It’s a fascinating process. My sense of it is that the level of interest, and whatever notoriety I have, has only increased. I credit the ASPO 2009 peak oil conference in Denver with really kicking that off. That presentation was a tipping point in awareness about the truth of shale gas reserves and economics. After my presentation, I had almost five hours of discussions with analysts that had attended the talk. Associated Press reporter Judith Kohler published an article ― Analyst: Gas shale may be next bubble to burst that was distributed to hundreds of outlets in the national press and that brought this topic into the mainstream. U.S. E&P executives responded with a series of ad hominem opinion editorials and earnings meeting statements that minimized the fact-based positions that were presented at the ASPO 2009 meeting.
Before that, I spent months making presentations to professional societies of geologists, geophysicists and engineers throughout the Gulf Coast. These are colleagues who do the work of the petroleum industry that gave me what amounted to a peer review. I know that there were silent people in those audiences who disagreed with me, but the overall response was supportive and enthusiastic. I also got hundreds of e-mails responding to my World Oil articles that included testimonials about companies' experience with shale gas wells in the real world.
E&P executives don't have any such base, nor do they know about this experience. In all of my presentations, I acknowledge people that include some of the most respected E&P CEOs, opinion leaders, and experts on oil and gas price formation, reservoir engineering, economic evaluation and risk analysis. In addition, there are also many industry analysts in research companies, financial advisory and fund management firms, and reporters in the energy press that consult and publish opinions about my position on shale gas.
The point is that I am not alone. I have a large community of supporters with impeccable credentials. I am a cautious and somewhat conservative person in my professional work because I advise clients on high-risk and very large bets on wells and investments. My reputation and future income depends on the credibility of my evaluations and the quality of my research. I do not believe that the same can be said for the CEOs of the U.S. public companies that dispute my findings.
I’m a fairly busy guy, and a lot of people want to hear the story; I talk to Bloomberg and Platts and others all the time. If anything, I feel as if I’m sort of slipping into the mainstream, in a weird way. It’s a scary thought. I’m now asked to participate in august panel discussions, albeit representing the radical fringe; but a year ago nobody even wanted to talk to me.
I don’t know where it’s going. It seems inevitable to me that it is sort of a bubble phenomenon; but bubbles can go on for 25 years or so, even though everyone knows that’s what’s happening. As long a capital markets continue to fund these things it’s going to keep on going. I’m not saying that’s even a bad thing, though I wouldn’t put any money in it, that’s for darned sure.

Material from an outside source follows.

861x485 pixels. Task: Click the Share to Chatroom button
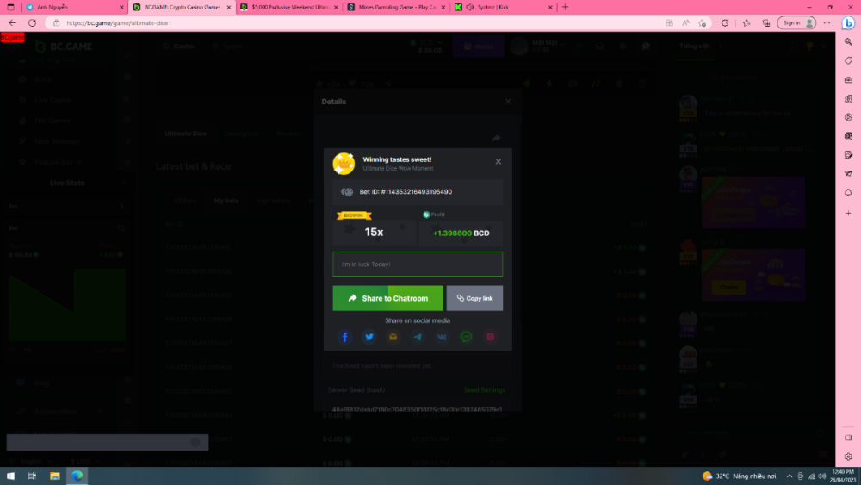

POR: Back in the 1960’s the phrase “too cheap to meter” was introduced, by some promoters, as being the future of nuclear energy. Over time, the reality obviously didn’t match the hype. It feels to us that there could be a parallel with the recent 100-year-supply statement...

Art Berman: It could be a big denial issue....

POR: Like that early era for atomic power, the shale gas story still seems so new that there are a lot of uncertainties about the shale gas bucking bronco, if you will. How will the industry respond to the uncertainties? How are they responding to the current tough price signals?

Berman: Not at all right now. I had a whole series of talks that I gave last spring called, ―North American Natural Gas: Acknowledging the Uncertainty.‖ That’s all I want people to do. Not that they shouldn’t drill for it or that I’m right; all I’m saying is acknowledge the uncertainty.

POR: How do you think the Macondo well fiasco will impact US gas and oil production? We’re particularly thinking in the mid- to long-term scenarios.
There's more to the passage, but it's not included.